Segment Start: Text provided

Ugras explained his model of corporate venturing, which involved finding people with innovative ideas inside corporates, and developing those in line with corporate objectives. He described it as “another asset class, to be added to M&A and R&D.”

The globalisation of innovation

Phil Smith, chief executive of network equipment manufacturer Cisco’s UK and Ireland subsidiary, discussed how the company was adapting to a changing industry.

According to Smith, Cisco, like all traditional companies, was facing the threat of more agile startups that are highly disruptive. To stay ahead in the industry, Cisco had adopted a “build, buy, partner, integrate” model.

The company spends $5.9bn on internal research and development each year. Cisco has also made more than 160 acquisitions over the past couple of decades, which now collectively generate a third of the company’s revenue.

Smith said Cisco was keen to help create ecosystems, and had set up innovation centres around the world that focused on the strength of their respective geographies, such as agriculture in Australia and manufacturing in Germany.

Fireside chat: global innovation in financial services digital commerce

Mark Radcliffe, partner at law firm DLA Piper, spoke to Harshul Sanghi, managing partner of American Express Ventures, the investment arm of the payment services provider, about its origins, the business environment of Silicon Valley, and future trends in digital commerce and e-commerce.

Segment End: Text provided

Exercise requirements:
[1] In the report on Cisco and corporate innovation, swap "startups" for "newcomers" and write out the passage that begins at the words "According to Smith, Cisco, like" and stops after "manufacturing in Germany.".
[2] Supply the next part of the conference report on corporate innovation, continuing after its final sentence.

Segment Start: Stored data

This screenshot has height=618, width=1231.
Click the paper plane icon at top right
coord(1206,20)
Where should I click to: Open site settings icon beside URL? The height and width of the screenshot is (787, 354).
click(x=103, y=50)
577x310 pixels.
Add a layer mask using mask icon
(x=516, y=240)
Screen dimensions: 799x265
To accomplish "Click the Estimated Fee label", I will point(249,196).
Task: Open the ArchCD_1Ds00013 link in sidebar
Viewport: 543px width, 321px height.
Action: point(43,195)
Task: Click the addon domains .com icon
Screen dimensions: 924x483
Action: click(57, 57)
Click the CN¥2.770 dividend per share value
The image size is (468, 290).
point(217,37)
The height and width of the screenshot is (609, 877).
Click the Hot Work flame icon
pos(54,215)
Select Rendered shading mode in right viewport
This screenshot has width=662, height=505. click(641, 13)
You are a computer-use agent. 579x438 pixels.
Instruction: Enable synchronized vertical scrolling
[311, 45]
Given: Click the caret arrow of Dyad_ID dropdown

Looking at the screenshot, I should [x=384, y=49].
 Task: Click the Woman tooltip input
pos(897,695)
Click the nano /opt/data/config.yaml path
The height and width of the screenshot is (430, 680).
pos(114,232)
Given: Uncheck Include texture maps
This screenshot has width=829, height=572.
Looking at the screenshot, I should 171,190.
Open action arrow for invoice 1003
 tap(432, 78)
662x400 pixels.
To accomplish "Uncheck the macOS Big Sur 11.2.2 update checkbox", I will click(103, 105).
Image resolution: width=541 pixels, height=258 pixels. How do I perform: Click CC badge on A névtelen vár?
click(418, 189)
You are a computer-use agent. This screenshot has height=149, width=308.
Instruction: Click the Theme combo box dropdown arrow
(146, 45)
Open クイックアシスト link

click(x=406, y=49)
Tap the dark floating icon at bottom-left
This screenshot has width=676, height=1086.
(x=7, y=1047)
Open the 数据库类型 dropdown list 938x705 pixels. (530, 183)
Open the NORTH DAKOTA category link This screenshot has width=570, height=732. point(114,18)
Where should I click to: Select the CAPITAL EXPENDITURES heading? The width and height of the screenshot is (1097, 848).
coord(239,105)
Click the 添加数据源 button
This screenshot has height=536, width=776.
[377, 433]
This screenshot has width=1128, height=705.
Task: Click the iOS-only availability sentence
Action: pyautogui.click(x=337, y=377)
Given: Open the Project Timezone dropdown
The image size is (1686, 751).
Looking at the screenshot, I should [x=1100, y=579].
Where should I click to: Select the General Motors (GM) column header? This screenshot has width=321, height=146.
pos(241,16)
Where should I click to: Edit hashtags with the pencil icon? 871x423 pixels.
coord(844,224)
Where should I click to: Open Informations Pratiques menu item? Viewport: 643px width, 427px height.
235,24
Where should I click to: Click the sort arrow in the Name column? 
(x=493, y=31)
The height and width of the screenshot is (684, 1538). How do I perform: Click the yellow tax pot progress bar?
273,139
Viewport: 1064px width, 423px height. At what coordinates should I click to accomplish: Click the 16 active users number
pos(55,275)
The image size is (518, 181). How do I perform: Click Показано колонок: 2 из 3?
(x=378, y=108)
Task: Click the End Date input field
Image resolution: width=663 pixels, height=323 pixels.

Segment End: Stored data

Answers to the exercises:
[1]
According to Smith, Cisco, like all traditional companies, was facing the threat of more agile newcomers that are highly disruptive. To stay ahead in the industry, Cisco had adopted a “build, buy, partner, integrate” model.

The company spends $5.9bn on internal research and development each year. Cisco has also made more than 160 acquisitions over the past couple of decades, which now collectively generate a third of the company’s revenue.

Smith said Cisco was keen to help create ecosystems, and had set up innovation centres around the world that focused on the strength of their respective geographies, such as agriculture in Australia and manufacturing in Germany.

[2]
“Writing a cheque is the easiest part of corporate venturing,” said Sanghi, who explained that American Express Ventures sought to add strategic value on two fronts, both to the business unit and to its portfolio companies. “We draw up a roadmap for achieving a portfolio of opportunities over a period of 12 to 24 months.”

American Express Ventures was set up by its parent in the aftermath of the financial crisis, after the company’s CEO visited Silicon Valley and saw what groups like internet company Google and computer manufacturer Apple were doing.

“American Express Ventures was set up in Silicon Valley to plug into the innovation ecosystem,” said Sanghi, who described Silicon Valley as a place with “a different culture, different people, a different currency and different language.”

Lita Nelsen keynote

Lita Nelsen, director of the technology licensing office of Massachusetts Institute of Technology, gave the final keynote address, providing an overview over what her office does and why.

“We are a small university,” Nelsen said. “The entering undergraduate class is just over 1,000. But we make a lot of noise.”

Technology transfer was not a money maker, Nelsen stated, revealing that returns were limited. Indeed, licensing had returned only $2.6bn for a research base of $63.7bn, a rate of 4.1%.

Mixing corporate venturing and M&A

Heidi Mason, managing partner of advisory service Bell Mason Group, spoke to Bill Taranto, president of Merck Global Health Innovation Fund, about his strategy-driven approach to corporate investment, together with Donato Tramuto, entrepreneur and founder of Physicians Interactive, a healthcare marketing company acquired by Merck.

Merck GHI Fund, a subsidiary of pharmaceutical company Merck, has grown in size from $125m to $500m in the past four years, has 28 portfolio companies and has completed four exits and three acquisitions. It was named Unit of the Year at the Global Corporate Venturing Awards.

The unit is described as having a “strategy-driven approach” which includes “combining emerging informational tools with existing health data, while leveraging health IT platforms”.

“We wanted to aggregate assets into a roll-up and learnt that we could not get there with venture capital alone,” explained Taranto. In addition to venture capital, Merck GHI now deploys growth equity and M&A as additional financial tools, and, said Taranto, “we may yet add incubation”.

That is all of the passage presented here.